- Born: September 10, 1914 Manila, Philippines
- Died: May 5, 1983 (aged 68)
- Occupation: endocrinologist
- Spouse: Jane Lillard

= Frederic Bartter =

American endocrinologist

Frederic Crosby Bartter (September 10, 1914 – May 5, 1983) was an American endocrinologist best known for his work on hormones affecting the kidney and his discovery of syndrome of inappropriate antidiuretic hormone (SIADH) and Bartter syndrome. He had a separate interest in mushroom poisoning.

==Early life==
He was born to an English Anglican minister and his American wife in Manila, Philippines, and grew up in the mountain village of Baguio. At the age of 13 he was sent, together with his brother, to attend the Lenox School until 1930. After teaching in the Philippines for a year, he enrolled at Harvard where he obtained a BA in 1935. After a year at the Harvard School of Public Health, he entered Harvard Medical School, graduating in 1940. He interned at Roosevelt Hospital in New York City in 1941 and 1942. His army service led to academic work on blood products and onchocerciasis (river blindness, a tropical disease).

==Boston==
He became a research fellow to Fuller Albright at Massachusetts General Hospital in 1946, and joined the clinical staff in 1950. Albright influenced Bartter significantly in several ways: research was mainly conducted on patients, who were observed very closely for long periods of time, and his interests encompassed many fields. Particular interests were calcium metabolism, the hypothalamic-pituitary-adrenal axis, blood volume and electrolyte physiology, and the actions of sex steroids. Significant observations were made in congenital adrenal hyperplasia.

==Bethesda==
From 1951 to 1978, Bartter served as Chief of the National Institutes of Health Endocrine-Hypertension Branch. Much of his work here was on aldosterone and its effects on the cardiovascular system. He collaborated with numerous researchers, including Grant Liddle (eponymized in Liddle's syndrome). Investigations in 1957 led to the recognition of SIADH, and his work on aldosterone and the kidney handling of electrolytes led to his description, in 1963, of the syndrome that would later bear his name - Bartter syndrome.

==Texas==
In 1978, he moved to the University of Texas Health Science Center at San Antonio. Here, he continued his work on hypertension (high blood pressure) started at Bethesda, and his own hypertension was discovered during the research.

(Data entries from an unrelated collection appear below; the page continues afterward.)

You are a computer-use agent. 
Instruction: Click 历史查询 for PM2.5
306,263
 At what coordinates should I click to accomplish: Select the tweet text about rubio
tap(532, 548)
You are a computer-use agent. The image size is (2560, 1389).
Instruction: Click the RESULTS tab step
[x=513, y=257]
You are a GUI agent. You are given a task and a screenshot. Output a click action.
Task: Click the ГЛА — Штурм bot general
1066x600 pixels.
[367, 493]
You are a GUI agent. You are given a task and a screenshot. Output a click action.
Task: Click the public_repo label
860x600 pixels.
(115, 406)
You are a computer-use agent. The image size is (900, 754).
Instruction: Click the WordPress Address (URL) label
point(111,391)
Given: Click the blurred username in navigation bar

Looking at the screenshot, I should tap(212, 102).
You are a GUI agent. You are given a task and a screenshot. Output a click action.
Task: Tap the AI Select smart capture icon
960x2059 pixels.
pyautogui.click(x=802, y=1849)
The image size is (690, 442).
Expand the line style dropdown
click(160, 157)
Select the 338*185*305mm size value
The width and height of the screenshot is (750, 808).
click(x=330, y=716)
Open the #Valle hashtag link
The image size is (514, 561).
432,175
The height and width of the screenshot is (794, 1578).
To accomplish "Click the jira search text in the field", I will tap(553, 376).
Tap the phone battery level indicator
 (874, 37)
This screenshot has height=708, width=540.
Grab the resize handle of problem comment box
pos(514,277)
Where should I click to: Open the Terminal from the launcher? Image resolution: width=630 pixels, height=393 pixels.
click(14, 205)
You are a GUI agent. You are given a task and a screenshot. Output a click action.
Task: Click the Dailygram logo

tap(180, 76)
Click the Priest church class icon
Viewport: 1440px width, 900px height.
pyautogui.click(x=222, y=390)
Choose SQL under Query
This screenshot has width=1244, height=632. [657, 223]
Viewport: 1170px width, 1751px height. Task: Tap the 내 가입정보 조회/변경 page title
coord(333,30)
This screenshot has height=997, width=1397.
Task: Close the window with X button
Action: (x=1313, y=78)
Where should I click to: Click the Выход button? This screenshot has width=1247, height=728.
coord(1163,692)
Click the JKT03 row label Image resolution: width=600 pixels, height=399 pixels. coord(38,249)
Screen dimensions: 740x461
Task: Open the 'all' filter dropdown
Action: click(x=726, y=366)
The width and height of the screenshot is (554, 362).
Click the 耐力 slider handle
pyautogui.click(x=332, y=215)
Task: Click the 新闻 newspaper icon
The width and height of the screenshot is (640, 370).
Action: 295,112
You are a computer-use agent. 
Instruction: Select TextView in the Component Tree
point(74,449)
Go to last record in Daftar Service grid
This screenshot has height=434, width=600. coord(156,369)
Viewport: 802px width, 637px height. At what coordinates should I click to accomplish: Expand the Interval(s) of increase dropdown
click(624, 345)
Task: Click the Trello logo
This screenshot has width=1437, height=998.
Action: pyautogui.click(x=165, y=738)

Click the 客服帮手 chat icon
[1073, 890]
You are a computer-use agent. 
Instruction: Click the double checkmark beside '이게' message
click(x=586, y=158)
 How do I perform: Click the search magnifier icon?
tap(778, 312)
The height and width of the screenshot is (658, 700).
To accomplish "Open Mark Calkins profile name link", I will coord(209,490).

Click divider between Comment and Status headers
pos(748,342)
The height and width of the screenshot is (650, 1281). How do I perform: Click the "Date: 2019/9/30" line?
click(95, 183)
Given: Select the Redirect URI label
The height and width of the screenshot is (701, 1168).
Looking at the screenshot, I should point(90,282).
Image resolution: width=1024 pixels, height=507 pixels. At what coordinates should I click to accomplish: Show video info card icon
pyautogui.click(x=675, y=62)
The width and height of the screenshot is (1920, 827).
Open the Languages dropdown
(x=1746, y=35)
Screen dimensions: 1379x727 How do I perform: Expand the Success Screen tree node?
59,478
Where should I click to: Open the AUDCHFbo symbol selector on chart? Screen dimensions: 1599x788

He was elected to the National Academy of Sciences in 1979, already having received honours from the American Society for Clinical Investigation, the Endocrine Society, and numerous other bodies. He collapsed suddenly due to a cerebral hemorrhage at an NAS conference, and died soon afterwards. He was married to Jane Lillard and left three children: two sons and a daughter.

Since 1986, the American Society for Bone and Mineral Research has awarded the Frederic C. Bartter Award for outstanding clinical investigation.